Early Career Innovators: Genetic Diagnosis of Inherited Retinal Disease with AI, Devices & Diagnostics TIN

By Alina Shrourou, on 26 February 2021

In this Devices & Diagnostics TIN interview as part of the Early Career Innovators series, acknowledging the amazing translational work being done by early career researchers within the UCL Therapeutic Innovation Networks (TINs), Dr Nikolas Pontikos highlights his Devices & Diagnostics TIN (co-lead by the UCL Institute of Healthcare Engineering’s Translational & Industry Delivery Group) Pilot Data Fund awarded project, involving the use of artificial intelligence to accelerate genetic diagnosis of inherited retinal disease.

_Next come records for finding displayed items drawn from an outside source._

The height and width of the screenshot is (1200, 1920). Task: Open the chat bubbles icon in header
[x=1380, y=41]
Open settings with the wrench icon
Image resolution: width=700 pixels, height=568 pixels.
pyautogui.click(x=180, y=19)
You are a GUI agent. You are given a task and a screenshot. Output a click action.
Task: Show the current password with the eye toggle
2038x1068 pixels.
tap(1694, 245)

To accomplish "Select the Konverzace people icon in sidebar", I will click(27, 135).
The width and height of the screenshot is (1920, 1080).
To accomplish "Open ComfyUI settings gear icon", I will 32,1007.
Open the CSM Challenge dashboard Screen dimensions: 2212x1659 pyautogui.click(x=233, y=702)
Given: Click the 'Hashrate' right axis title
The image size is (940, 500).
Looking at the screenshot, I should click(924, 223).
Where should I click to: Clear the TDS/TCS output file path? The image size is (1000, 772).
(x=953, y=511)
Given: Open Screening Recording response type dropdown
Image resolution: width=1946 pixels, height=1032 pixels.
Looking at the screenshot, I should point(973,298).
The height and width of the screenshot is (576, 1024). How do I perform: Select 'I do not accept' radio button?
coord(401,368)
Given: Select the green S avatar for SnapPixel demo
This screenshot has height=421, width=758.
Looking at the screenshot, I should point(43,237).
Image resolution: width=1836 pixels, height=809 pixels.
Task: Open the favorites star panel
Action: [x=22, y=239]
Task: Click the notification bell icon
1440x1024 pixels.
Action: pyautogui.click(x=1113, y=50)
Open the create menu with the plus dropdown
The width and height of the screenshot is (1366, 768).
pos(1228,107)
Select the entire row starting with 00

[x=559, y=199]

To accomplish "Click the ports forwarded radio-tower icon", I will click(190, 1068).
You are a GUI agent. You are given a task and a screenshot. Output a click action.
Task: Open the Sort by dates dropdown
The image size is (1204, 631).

What is the title of your project and what does it involve?

The title of my project is: “Eye2Gene: Accelerating Genetic Diagnosis of Inherited Retinal Disease with AI”

Inherited retinal diseases are a leading cause of visual impairment in children and the working age population. Mutations in over 300 genes are associated with IRDs and identifying the affected gene in a patient is the first step towards diagnosis, prognosis and treatment. Currently, inherited retinal diseases are detected first by retinal imaging analysis and later confirmed by genetic analysis. Teams combining these analytical skills are scarce hence my idea is to train an AI (artificial intelligence), Eye2Gene, to achieve this in one algorithm. The training data will consist of retinal images from 4000 inherited retinal disease cases at Moorfields Hospital segmented over a 2 month period.

What is the motivation behind your project/therapeutic?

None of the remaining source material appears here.